The guy that natalie always chooses over me - ben is constantly giving me abuse about simple things because he cant get over one thing that happened in the past, My sister moved out and my mum is constantly in tears, which upsets me. I Cant tell people my true feelings, and i know on the outside i seem all confident and joyful, but on the inside im quite self concious and constantly worry about peoples thoughts of me, but i keep all my feelings bottled up and i worry about things far too much, my life is a nightmare and out of the two of my parents my mum is the only one i can tell my feelings to but shes always at work and i hardly get to see her, people judge me far too much and assume things of me, like i cant do certain things and because of the way i dress i must act a certain way.
From the way i type on msn, people assuming thing that im some sort of slut. but i arent. i dont get much attention off gals, and the ones i do get attention of just like me as a mate, i can hardly talk to many lads without getting into an arguement with them, i find it so hard to talk to lads and thats mostly why i have so many girl contacts on my msn. people dont understand how depressed i could be.. they take my love, caring and advise for granted and frankly dont give a toss about me.

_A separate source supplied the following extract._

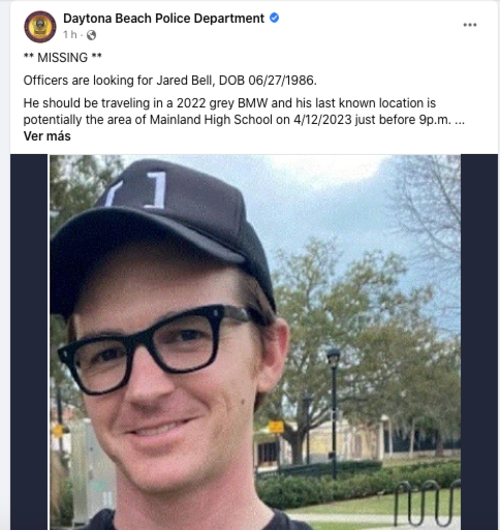Click the black street lamp in the photo
The image size is (500, 530).
click(333, 413)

At one stage in my life i actually considered taking my own life it got that bad, my childhood was so hard, i had no friends, nobody to tell my feelings to, and thats how i've grown up, not telling anyone about my feelings towards them and i always make wrong decisons when it comes to relationships, yeah im sure plenty of people have worse lives than me, but the people who im close to dont realise how much of a struggle it is just living and taking each breath.
My life in one word would be shite.. for starters i cant hold down a proper relationship without some tosser coming along and splitting us up, i can only talk to a few people about my deep down true thoughts
and one of those people is danny, i've loved her since i met her, she finished her bf for me but now shes getting all the attention off the lads and likes this other lad called mark.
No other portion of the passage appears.